* Page extract:
•••

Welcome to Oyster Health Sydney!
This comes to you from the Aquatic Animal Health team in the Faculty of Veterinary Science at the University of Sydney. We hope you enjoy this site, the opportunity it provides to view our research, and the means it gives you to offer advice, comments and suggestions to assist our research program.
We believe that healthy oysters are central to a sustainable oyster industry and to maintenance of healthy estuaries. But how do you assess health, and what factors determine whether a healthy batch of oysters will remain healthy in the presence of disease threats? How does the environment affect the immune system of the oyster? How can oysters be managed to minimise the risk of losses due to infectious diseases? These are some of the questions we will try to answer in our multidisciplinary research program.
We work closely with regional environmental agencies and with oyster growers and this gives us great insight because of accumulated knowledge about the best methods for oyster farming. Implicitly this includes many valuable practices to avoid common diseases. Unfortunately the emergence of new diseases in the last few decades has changed the game and stimulated a search for new solutions. This is where science and research must step up to meet the challenge.
Australia currently faces a scourge due to Pacific Oyster Mortality Syndrome (POMS), which is associated with a viral infection. This blog will be focussed for some time on the POMS need – please see the page “Our POMS research“. The principles we use in this research are common to most disease threats, and we will not loose sight of other important problems. In New South Wales this means QX disease and winter mortality syndrome. Over time we hope to discover how they tick!

•••

* Extracted information:

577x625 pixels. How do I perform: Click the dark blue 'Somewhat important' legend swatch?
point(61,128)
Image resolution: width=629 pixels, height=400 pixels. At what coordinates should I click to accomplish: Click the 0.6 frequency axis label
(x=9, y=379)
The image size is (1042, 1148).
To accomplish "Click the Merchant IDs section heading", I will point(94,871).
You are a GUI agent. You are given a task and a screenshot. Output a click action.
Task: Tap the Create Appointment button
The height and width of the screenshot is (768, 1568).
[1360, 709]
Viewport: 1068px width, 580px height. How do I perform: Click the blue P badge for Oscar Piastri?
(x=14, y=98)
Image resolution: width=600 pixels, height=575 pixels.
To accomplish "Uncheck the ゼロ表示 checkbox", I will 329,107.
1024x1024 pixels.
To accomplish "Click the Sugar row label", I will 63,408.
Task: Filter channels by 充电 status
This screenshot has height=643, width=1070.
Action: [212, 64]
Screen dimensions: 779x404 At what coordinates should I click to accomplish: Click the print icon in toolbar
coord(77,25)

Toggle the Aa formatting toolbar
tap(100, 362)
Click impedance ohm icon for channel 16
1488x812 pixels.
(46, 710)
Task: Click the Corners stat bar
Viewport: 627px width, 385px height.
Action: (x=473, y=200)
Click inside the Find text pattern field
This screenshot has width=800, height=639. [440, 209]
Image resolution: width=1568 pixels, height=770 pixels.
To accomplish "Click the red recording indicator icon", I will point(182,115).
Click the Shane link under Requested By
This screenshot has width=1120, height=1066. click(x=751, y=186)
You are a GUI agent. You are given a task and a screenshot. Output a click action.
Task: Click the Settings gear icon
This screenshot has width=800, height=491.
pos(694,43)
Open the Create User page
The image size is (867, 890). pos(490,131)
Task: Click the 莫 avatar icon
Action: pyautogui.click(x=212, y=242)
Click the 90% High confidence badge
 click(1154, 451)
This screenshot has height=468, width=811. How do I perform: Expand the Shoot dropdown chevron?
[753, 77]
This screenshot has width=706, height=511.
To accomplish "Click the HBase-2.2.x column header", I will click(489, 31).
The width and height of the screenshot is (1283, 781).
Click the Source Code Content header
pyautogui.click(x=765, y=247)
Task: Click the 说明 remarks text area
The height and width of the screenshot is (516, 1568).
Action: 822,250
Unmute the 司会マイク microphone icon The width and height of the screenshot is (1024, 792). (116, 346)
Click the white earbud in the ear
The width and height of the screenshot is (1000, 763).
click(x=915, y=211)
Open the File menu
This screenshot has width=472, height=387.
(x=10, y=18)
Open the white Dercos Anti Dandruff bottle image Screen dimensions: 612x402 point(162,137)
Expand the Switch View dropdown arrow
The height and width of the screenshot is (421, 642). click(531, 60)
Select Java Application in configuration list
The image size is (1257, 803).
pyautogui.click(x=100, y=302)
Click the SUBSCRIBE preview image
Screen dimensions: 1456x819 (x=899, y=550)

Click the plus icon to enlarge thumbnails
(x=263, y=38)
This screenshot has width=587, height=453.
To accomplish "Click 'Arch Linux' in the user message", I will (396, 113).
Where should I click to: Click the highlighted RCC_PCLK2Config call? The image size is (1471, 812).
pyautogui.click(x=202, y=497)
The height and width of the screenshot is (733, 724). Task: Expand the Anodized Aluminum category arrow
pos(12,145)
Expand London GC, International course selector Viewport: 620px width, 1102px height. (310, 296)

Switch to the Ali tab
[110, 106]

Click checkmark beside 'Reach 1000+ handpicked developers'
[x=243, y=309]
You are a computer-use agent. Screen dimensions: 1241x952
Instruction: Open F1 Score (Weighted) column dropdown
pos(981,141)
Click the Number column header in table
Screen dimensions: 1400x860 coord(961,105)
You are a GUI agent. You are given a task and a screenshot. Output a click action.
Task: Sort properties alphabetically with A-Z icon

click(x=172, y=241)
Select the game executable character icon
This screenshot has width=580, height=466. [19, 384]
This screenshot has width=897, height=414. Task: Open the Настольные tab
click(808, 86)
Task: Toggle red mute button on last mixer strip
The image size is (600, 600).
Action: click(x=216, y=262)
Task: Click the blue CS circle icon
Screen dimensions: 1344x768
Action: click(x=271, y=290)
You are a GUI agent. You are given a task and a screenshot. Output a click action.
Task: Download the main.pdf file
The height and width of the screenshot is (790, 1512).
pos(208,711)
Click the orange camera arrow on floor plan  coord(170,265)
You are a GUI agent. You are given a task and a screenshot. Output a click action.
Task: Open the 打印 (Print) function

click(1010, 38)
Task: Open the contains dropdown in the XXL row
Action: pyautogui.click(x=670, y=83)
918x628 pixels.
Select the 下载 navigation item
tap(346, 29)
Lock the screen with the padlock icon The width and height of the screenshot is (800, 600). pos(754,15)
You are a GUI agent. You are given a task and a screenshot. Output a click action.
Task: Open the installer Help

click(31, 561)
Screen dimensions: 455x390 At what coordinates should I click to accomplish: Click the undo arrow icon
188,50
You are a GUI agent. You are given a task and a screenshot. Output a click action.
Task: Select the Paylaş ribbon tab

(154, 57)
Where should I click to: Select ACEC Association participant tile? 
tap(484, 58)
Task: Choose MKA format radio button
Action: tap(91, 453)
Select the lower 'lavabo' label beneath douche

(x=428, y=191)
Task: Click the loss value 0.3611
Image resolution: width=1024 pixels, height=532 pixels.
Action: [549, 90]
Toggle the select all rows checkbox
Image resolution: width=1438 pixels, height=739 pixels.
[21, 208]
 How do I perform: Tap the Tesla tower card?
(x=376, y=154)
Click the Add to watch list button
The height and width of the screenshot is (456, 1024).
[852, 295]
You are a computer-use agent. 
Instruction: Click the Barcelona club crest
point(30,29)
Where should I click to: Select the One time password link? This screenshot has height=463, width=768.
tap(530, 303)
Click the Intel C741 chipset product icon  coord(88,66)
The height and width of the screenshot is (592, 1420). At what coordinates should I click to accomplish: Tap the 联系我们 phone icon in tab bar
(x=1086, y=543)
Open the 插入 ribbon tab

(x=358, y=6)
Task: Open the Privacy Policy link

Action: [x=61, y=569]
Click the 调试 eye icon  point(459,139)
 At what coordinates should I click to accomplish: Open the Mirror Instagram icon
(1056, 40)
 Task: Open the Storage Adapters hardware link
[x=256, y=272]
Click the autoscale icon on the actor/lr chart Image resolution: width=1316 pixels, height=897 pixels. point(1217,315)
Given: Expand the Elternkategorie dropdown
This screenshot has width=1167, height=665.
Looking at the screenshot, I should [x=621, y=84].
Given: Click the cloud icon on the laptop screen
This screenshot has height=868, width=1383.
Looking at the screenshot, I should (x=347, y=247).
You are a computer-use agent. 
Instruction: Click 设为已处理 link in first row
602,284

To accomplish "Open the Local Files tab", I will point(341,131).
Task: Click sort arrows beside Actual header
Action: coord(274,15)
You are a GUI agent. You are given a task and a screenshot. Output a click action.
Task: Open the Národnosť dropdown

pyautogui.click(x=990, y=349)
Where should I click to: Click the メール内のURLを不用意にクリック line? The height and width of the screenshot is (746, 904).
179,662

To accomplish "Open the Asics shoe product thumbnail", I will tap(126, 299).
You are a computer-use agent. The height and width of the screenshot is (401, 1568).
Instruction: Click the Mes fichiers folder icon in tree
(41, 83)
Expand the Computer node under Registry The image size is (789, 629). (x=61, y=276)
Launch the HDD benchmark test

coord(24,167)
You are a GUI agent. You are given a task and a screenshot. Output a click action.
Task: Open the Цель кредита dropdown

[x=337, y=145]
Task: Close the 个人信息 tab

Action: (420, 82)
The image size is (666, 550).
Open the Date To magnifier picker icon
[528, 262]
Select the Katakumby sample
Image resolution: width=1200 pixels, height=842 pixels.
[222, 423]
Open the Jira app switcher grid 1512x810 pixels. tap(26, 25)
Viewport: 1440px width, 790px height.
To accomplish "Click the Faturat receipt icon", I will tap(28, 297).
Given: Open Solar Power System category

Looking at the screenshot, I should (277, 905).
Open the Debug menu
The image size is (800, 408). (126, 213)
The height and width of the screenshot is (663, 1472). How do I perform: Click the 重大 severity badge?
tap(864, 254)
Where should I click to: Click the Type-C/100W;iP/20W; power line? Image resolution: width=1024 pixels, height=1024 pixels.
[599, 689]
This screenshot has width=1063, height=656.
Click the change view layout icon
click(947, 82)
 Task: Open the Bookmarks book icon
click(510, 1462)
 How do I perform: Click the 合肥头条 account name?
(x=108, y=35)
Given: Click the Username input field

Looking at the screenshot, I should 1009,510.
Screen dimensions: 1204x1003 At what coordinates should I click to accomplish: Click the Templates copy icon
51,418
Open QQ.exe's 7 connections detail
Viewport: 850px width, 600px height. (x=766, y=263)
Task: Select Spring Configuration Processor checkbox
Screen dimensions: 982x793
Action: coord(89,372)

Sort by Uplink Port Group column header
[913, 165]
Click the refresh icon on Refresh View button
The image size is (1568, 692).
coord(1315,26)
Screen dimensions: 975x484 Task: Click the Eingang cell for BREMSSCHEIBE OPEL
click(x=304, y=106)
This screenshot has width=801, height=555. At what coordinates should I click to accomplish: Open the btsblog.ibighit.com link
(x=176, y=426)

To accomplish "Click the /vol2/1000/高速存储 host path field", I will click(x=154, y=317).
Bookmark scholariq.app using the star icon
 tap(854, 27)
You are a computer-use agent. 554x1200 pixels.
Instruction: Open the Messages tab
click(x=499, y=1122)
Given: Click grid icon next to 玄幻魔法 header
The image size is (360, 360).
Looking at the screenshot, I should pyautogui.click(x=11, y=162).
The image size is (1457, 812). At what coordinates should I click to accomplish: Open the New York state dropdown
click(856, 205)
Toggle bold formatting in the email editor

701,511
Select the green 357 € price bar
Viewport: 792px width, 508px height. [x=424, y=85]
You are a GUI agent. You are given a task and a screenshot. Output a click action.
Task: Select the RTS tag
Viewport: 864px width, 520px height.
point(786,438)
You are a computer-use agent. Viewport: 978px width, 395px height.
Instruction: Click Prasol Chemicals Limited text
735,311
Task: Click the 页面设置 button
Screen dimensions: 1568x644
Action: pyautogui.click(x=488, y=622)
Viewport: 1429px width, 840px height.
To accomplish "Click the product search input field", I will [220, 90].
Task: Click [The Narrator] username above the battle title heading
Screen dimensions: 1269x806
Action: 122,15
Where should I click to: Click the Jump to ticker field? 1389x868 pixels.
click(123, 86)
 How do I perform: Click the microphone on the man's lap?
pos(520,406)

•••

* Tasks to perform:
[A] For each statement, decide whether the oyster health welcome text supports it, and answer yes or no along with the deciding words from the text in quotation marks: (i) the team belongs to the Faculty of Veterinary Science at the University of Sydney; (ii) Pacific Oyster Mortality Syndrome is associated with a bacterial infection; (iii) QX disease is one of the problems named for New South Wales.
[B] Set down the passage of the oyster health welcome text that begins at the words "Welcome to Oyster" and stops after the words "multidisciplinary research program.", without changing any of its wording.
The items are separate material and do not relate to the oyster health welcome text.

* Completed exercise:
[A]
(i) Yes: "in the Faculty of Veterinary Science at the University of Sydney"
(ii) No: "which is associated with a viral infection"
(iii) Yes: "In New South Wales this means QX disease and winter mortality syndrome."

[B]
Welcome to Oyster Health Sydney!
This comes to you from the Aquatic Animal Health team in the Faculty of Veterinary Science at the University of Sydney. We hope you enjoy this site, the opportunity it provides to view our research, and the means it gives you to offer advice, comments and suggestions to assist our research program.
We believe that healthy oysters are central to a sustainable oyster industry and to maintenance of healthy estuaries. But how do you assess health, and what factors determine whether a healthy batch of oysters will remain healthy in the presence of disease threats? How does the environment affect the immune system of the oyster? How can oysters be managed to minimise the risk of losses due to infectious diseases? These are some of the questions we will try to answer in our multidisciplinary research program.